BEGIN SUPPLIED PASSAGE
The MIA and its partners create a consortium to elaborate effective health insurance packages (March 2008)

The Micro Insurance Academy and its partners Erasmus University Rotterdam, the Indian Institute of Health Management and Research, and the National Institutes of Health (USA), come together form a consortium to upscale demand for health insurance among grassroots groups in India.

This program, known as WOTRO, addresses the critical unresolved social challenge of healthcare financing in India by identifying an optimum match between clients’ needs for healthcare, available supply of healthcare and demand for healthcare.

The tool used to determine this optimum match is a simulation exercise known as CHAT (Choosing Healthplans All Together). CHAT enables groups of individuals to design benefit packages by trading-off benefit types within a limited budget.

Previous research has revealed significant differences across locations in terms of medical needs, solvent demand and supply of healthcare found within poor communities. These differences warrant the creation of context-specific health insurance products.

WOTRO provides the added benefit of developing a cost-effective data collection methodology that determines the pre-conditions necessary for upscaling health insurance demand within a given environment.

The lessons derived from the program are currently used to compose a practical manual that should explain to stakeholders the process they must complete to design health insurance products that in turn fit local conditions and respond to clients’ priorities.
END SUPPLIED PASSAGE
> **EXERCISE DESCRIPTION**: Output, word for word, the portion of the consortium announcement that begins with "Previous research has" and ends with "a given environment.".
BEGIN LISTED ENTRIES
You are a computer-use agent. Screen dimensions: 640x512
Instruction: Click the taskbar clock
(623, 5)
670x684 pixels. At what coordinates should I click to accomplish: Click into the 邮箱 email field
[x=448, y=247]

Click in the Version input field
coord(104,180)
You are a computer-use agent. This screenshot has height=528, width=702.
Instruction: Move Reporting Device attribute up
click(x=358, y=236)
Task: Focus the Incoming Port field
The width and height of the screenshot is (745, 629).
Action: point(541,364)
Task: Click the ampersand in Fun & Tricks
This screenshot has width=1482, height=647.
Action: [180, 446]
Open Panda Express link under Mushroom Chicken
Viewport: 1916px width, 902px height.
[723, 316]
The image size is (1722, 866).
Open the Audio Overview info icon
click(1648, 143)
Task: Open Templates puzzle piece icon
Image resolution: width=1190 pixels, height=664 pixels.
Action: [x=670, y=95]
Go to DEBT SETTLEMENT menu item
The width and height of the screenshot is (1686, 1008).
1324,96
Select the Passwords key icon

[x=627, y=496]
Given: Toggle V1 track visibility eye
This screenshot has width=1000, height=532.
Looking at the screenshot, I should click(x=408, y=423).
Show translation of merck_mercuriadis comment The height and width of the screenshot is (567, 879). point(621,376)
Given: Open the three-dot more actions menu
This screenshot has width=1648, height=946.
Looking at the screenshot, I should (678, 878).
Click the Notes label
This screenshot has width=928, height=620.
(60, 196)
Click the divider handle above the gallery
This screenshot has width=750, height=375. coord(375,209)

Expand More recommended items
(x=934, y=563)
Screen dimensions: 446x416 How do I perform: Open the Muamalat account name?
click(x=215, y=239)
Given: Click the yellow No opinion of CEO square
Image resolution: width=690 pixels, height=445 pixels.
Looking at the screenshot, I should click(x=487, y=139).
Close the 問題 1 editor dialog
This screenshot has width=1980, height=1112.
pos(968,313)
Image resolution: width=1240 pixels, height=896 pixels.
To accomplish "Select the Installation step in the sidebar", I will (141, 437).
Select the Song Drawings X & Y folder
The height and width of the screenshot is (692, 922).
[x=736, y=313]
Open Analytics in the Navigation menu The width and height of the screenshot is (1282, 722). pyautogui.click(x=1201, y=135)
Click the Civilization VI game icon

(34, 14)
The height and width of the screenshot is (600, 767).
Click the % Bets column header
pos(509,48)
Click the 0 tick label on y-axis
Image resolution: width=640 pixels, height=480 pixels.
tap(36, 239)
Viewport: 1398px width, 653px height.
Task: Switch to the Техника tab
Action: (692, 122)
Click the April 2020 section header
END LISTED ENTRIES
> **WRITTEN SOLUTION**:
Previous research has revealed significant differences across locations in terms of medical needs, solvent demand and supply of healthcare found within poor communities. These differences warrant the creation of context-specific health insurance products.

WOTRO provides the added benefit of developing a cost-effective data collection methodology that determines the pre-conditions necessary for upscaling health insurance demand within a given environment.